CHALLENGE
Echo the records from the start through the line containing "[x=900, y=25]", inclusive.

....

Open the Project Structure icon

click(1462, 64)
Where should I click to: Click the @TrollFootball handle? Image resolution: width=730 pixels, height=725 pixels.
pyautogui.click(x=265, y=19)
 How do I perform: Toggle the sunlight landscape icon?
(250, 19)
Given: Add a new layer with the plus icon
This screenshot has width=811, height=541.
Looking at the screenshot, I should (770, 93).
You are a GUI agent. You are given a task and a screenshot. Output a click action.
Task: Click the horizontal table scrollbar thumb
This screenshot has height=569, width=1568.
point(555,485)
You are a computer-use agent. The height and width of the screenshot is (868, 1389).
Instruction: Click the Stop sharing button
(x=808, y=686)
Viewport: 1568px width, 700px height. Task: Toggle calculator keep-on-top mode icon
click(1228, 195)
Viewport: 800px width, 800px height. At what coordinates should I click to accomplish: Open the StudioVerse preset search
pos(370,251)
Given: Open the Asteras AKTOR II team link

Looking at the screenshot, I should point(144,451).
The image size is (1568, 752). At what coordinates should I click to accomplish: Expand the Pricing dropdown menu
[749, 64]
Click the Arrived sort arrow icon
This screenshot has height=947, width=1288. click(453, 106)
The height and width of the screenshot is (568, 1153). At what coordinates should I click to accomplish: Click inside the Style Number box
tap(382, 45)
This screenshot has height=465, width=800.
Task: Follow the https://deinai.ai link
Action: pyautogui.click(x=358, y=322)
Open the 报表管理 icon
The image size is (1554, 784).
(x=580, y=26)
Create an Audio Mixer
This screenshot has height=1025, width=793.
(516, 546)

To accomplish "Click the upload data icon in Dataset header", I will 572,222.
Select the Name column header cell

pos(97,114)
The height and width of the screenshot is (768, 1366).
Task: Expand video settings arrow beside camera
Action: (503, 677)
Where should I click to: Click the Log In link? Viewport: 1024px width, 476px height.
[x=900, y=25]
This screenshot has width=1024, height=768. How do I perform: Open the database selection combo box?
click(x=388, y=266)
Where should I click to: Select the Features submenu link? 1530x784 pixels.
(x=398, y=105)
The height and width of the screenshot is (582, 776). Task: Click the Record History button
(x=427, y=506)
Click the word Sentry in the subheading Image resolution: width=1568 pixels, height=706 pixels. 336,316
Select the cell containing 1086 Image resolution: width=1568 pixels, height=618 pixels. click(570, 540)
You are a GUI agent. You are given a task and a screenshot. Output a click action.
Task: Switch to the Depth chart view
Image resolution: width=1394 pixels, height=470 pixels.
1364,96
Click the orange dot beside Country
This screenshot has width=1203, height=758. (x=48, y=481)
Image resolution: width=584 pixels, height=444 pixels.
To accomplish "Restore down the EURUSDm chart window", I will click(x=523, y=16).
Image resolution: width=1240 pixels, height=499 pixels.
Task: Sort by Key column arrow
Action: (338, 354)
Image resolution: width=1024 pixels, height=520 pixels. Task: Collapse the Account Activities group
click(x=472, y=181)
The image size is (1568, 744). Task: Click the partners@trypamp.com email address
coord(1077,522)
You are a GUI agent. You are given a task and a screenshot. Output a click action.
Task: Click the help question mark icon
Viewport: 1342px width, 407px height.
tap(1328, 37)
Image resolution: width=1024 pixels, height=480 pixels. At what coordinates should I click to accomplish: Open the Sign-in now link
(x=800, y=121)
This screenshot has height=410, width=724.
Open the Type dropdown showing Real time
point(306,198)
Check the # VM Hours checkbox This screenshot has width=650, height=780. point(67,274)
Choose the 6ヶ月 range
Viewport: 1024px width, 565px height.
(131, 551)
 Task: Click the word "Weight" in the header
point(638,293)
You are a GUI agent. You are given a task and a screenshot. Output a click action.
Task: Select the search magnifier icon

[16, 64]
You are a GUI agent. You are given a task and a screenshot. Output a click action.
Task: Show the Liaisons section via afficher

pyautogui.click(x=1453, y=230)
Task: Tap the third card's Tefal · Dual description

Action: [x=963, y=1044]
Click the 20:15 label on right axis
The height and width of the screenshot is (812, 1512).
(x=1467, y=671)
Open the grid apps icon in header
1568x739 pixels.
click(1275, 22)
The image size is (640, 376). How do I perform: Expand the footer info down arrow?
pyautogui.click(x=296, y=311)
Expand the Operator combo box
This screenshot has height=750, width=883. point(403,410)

....

OUTPUT FOR THIS TASK
Open the Project Structure icon

click(1462, 64)
Where should I click to: Click the @TrollFootball handle? Image resolution: width=730 pixels, height=725 pixels.
pyautogui.click(x=265, y=19)
 How do I perform: Toggle the sunlight landscape icon?
(250, 19)
Given: Add a new layer with the plus icon
This screenshot has width=811, height=541.
Looking at the screenshot, I should (770, 93).
You are a GUI agent. You are given a task and a screenshot. Output a click action.
Task: Click the horizontal table scrollbar thumb
This screenshot has height=569, width=1568.
point(555,485)
You are a computer-use agent. The height and width of the screenshot is (868, 1389).
Instruction: Click the Stop sharing button
(x=808, y=686)
Viewport: 1568px width, 700px height. Task: Toggle calculator keep-on-top mode icon
click(1228, 195)
Viewport: 800px width, 800px height. At what coordinates should I click to accomplish: Open the StudioVerse preset search
pos(370,251)
Given: Open the Asteras AKTOR II team link

Looking at the screenshot, I should point(144,451).
The image size is (1568, 752). At what coordinates should I click to accomplish: Expand the Pricing dropdown menu
[749, 64]
Click the Arrived sort arrow icon
This screenshot has height=947, width=1288. click(453, 106)
The height and width of the screenshot is (568, 1153). At what coordinates should I click to accomplish: Click inside the Style Number box
tap(382, 45)
This screenshot has height=465, width=800.
Task: Follow the https://deinai.ai link
Action: pyautogui.click(x=358, y=322)
Open the 报表管理 icon
The image size is (1554, 784).
(x=580, y=26)
Create an Audio Mixer
This screenshot has height=1025, width=793.
(516, 546)

To accomplish "Click the upload data icon in Dataset header", I will 572,222.
Select the Name column header cell

pos(97,114)
The height and width of the screenshot is (768, 1366).
Task: Expand video settings arrow beside camera
Action: (503, 677)
Where should I click to: Click the Log In link? Viewport: 1024px width, 476px height.
[x=900, y=25]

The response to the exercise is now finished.